THE TASK:
Take the records below and extract, word for word, the lines from the one containing "Instruction: Click the" through the final line, inclusive. Omit pictures.

TASK INPUTS:
^^^^

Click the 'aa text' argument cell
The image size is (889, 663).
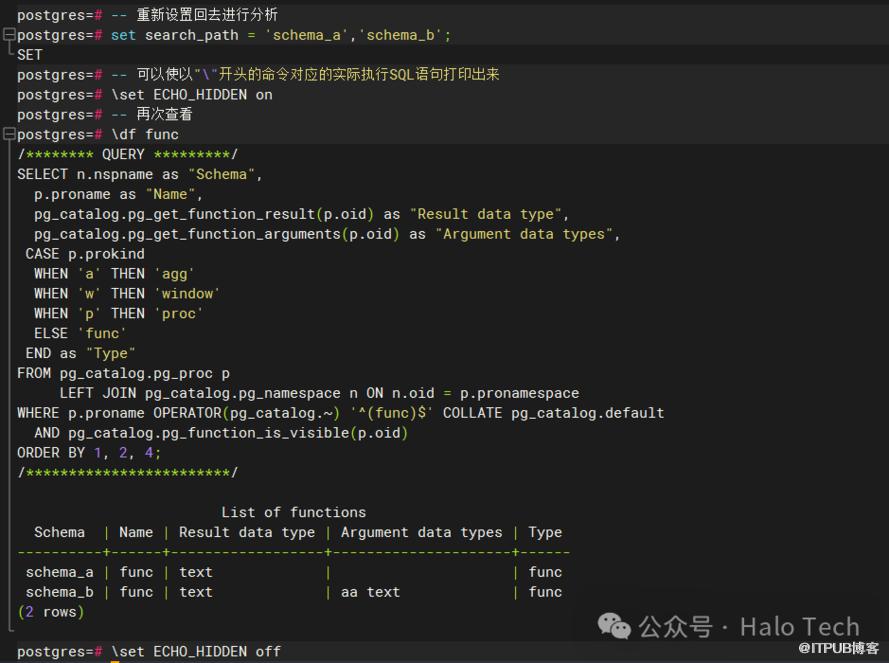370,592
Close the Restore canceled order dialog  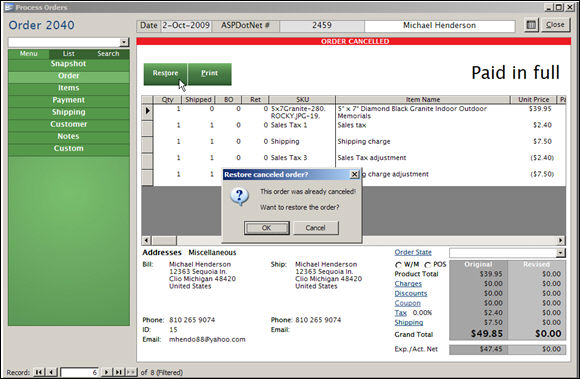pyautogui.click(x=354, y=174)
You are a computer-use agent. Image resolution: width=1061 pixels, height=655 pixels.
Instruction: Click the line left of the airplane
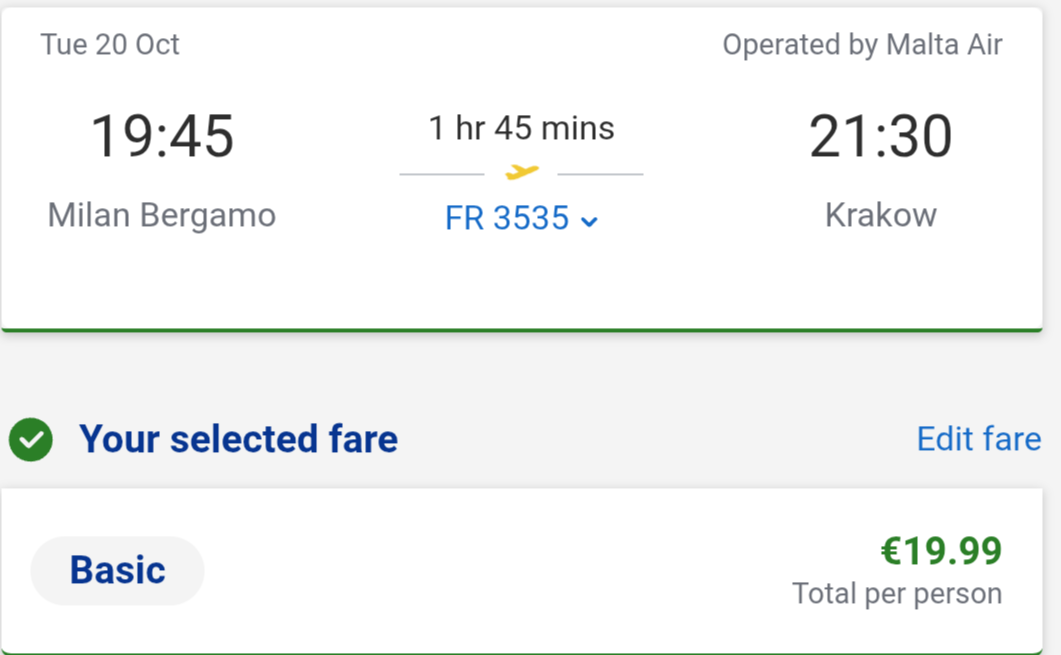click(442, 174)
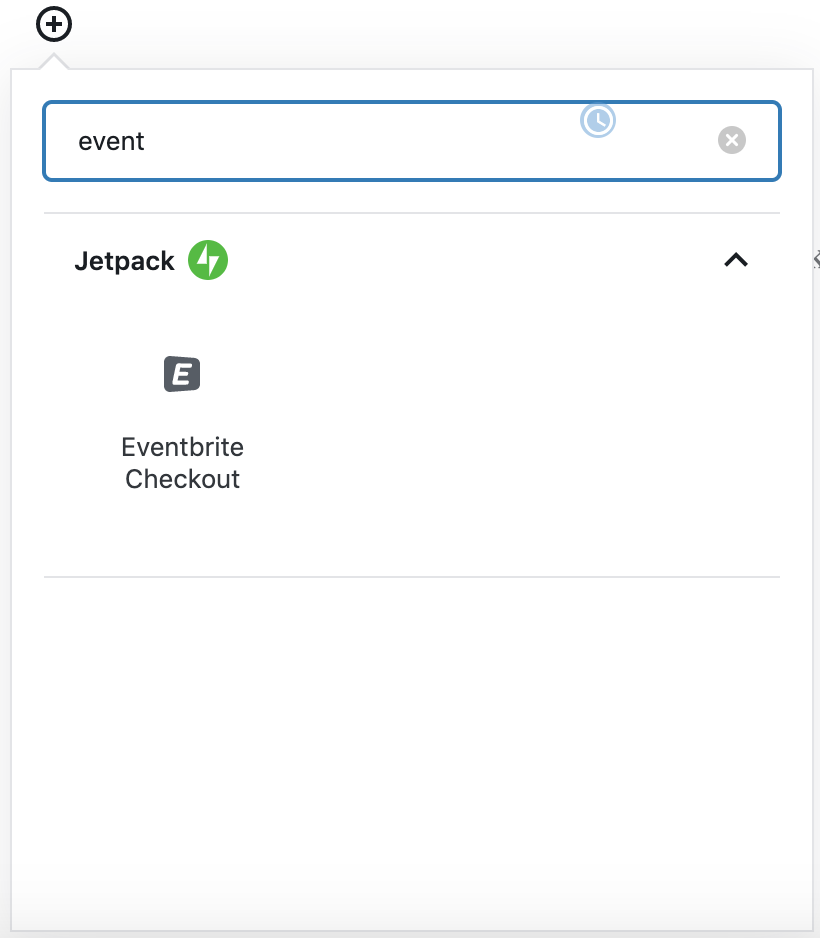This screenshot has height=938, width=820.
Task: Click the upward chevron next to Jetpack
Action: click(736, 260)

^^^^

RESULT OF THE TASK:
Instruction: Click the line left of the airplane
click(442, 174)
This screenshot has height=938, width=820.
Task: Click the upward chevron next to Jetpack
Action: click(736, 260)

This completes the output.